The training department's challenge at University Health System is nothing less than reawakening each employee's passion to serve. It's just a simple culture transformation, that's all.
As a large public health system that provides care from 24 locations across San Antonio, Texas, and the Bexar County area, University Health System greets an imposing array of training challenges every day. Now, factor in these recent additions to the mix: a mammoth and disruptive construction project at its main campus, a major expansion into an acute care medical specialty, and lower-than-desired patient satisfaction scores. Training challenges all. Sounds imposing, doesn't it?
Fortunately, these and other training assignments are the domain of a most competent team of training professionals. Consider them just part of a day's work for the tireless learning and development crew.
"It's an ongoing challenge to train a staff that works in a 24/7 patient care environment," says Jacqueline Burandt, executive director of the Center for Learning Excellence. "We try our best to be creative, especially with e-learning, but that's not a panacea for every subject or competency."
Yet creativity is a well-known characteristic of the department, as it demonstrates daily.
For example, in April 2014 the institution opened its new 10-story Sky Tower, a 1 million square-foot complex that dramatically expands its patient care abilities. The move brought a merciful close to a disruptive six-year construction project that created enormous upheaval throughout the facility. Live training suffered dramatically with the loss of classrooms and parking capabilities to construction.
As the project proceeded, the training department noticed that its existing portfolio of e-learning courses and videos was receiving less-than-optimal use from personnel. So it decided to address both issues last year with an intense learning campaign around modules and videos on such topics as compliance, patient care, customer service, and cultural diversity.
Called the Summer Learning Olympics, the campaign included an array of learning events tied to the theme and supported by an intranet marketing blitz. Examples include "Go for the Gold," which promoted its Coaching for Accountability series for supervisors. Employees who completed their assigned courses became eligible to win two season tickets to a nearby SeaWorld park worth $250.
Burandt says the campaign's completion rate was double that of the previous summer, while learners also took advantage of opportunities to complete their annual compliance training and explore other topics. In addition, the hospital saved roughly $16,000 in travel costs by using online and video-based learning, she says.
Historically, patient satisfaction scores at University Health System had lagged behind quality of care scores. The training department responded to these customer service issues in 2012 by partnering with the patient experience department to develop "New U," a culture transformation initiative that emphasizes superior service through compassion, courtesy, and respect. New U training is required of every employee and has been incorporated within all new employee onboarding. The initiative "takes employees back to the basics" to reignite their passion for healthcare, Burandt says.
The New U program is rooted in the institution's cardinal business strategy known as Triple Aim Plus, which defines its overall dedication to improving patient experience, quality, efficiency, and access. Triple Aim Plus is "hardwired" into all L&D efforts from needs assessment to content development, delivery mode, evaluations, and other functions, explains Burandt. She says the New U effort is supported by an extensive learning initiative called Four Steps to Personal Accountability that is built around Triple Aim Plus goals.

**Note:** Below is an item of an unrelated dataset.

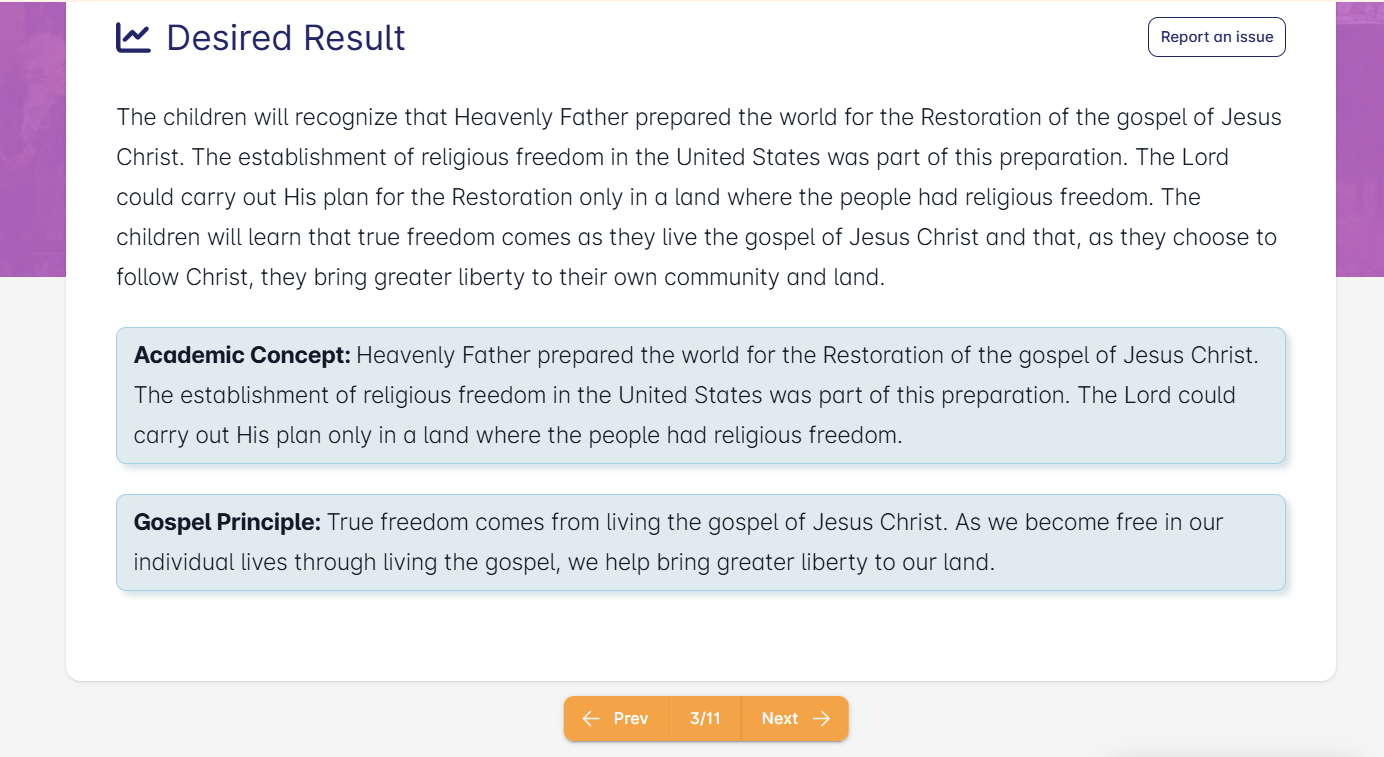
Task: Go back using the Prev label
Action: pos(631,719)
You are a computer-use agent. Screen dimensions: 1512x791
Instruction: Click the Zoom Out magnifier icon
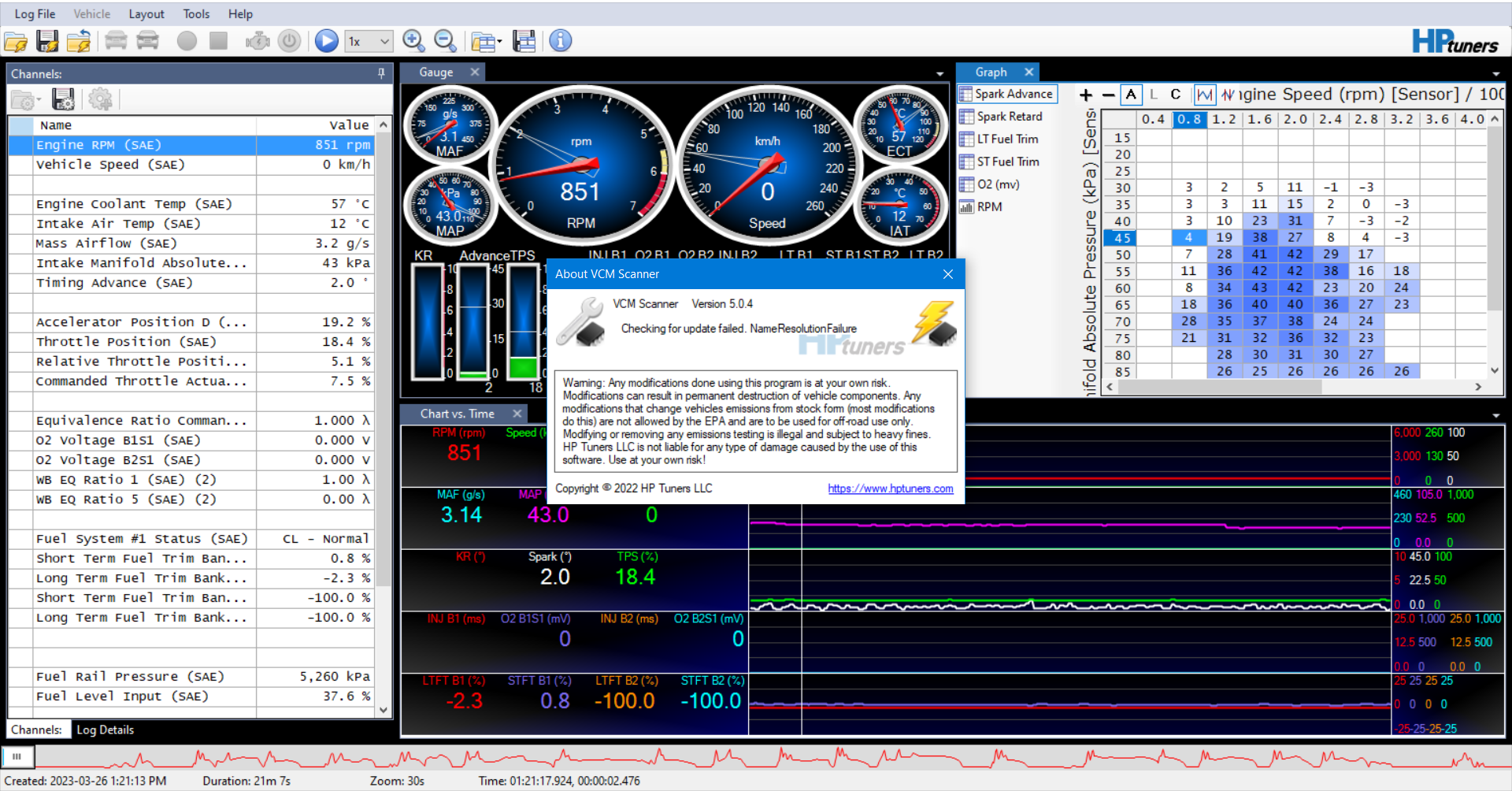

Contributions from Triple Aim Plus and New U are vividly on display in University Health System's recent decision to roll out a new core capability in pediatric care. The initiative convenes medical specialists in a one-stop center for children with both routine and severe medical needs. It is designed as a key ingredient of the facility's focus on family-centered continuity of care that can span an individual's lifetime.
The expansion and its preparation presented a variety of ramp-up challenges for the training department. They included orienting some 400 new hires to staff services, revamping new employee orientation to include pediatrics, establishing a pediatric life support training program, and launching the New Directors' Mentor Program. All training was overseen by Burandt; Theresa Scepanski, senior vice president and chief administrative officer; and Michelle Ryerson, chief nursing officer for pediatric clinical services.
University Health System has a proud history operating an American Heart Association training center, but pediatric advanced care is a "whole different ball game," says Burandt. Training programs to support the initiative included selective marathon boot camps and multiday intensive courses. The training team also facilitated inter-professional communications among pharmacists, nurses, and physicians to ensure patient safety.
"Everything we do must align directly with one of the Triple Aim Plus goals, or we won't do it," Burandt explains. "It's critical to remain focused on specific goals, and achieving them in the most efficient way."
An indirect way to speak with patients about their care, and also lower the rate of costly readmissions, is explained in a training guide for healthcare providers called "Scenarios for Success in Patient Communication." It is a brochure containing 20 scenarios on how to speak with patients in an easily understandable way about taking their medication, changing dressings, and other relevant topics.
Available as a PDF and given free to the healthcare community on behalf of patients and staff, it has become a popular item with healthcare professionals nationwide, says Burandt. A follow-up book will focus on diabetes-related scenarios, she says.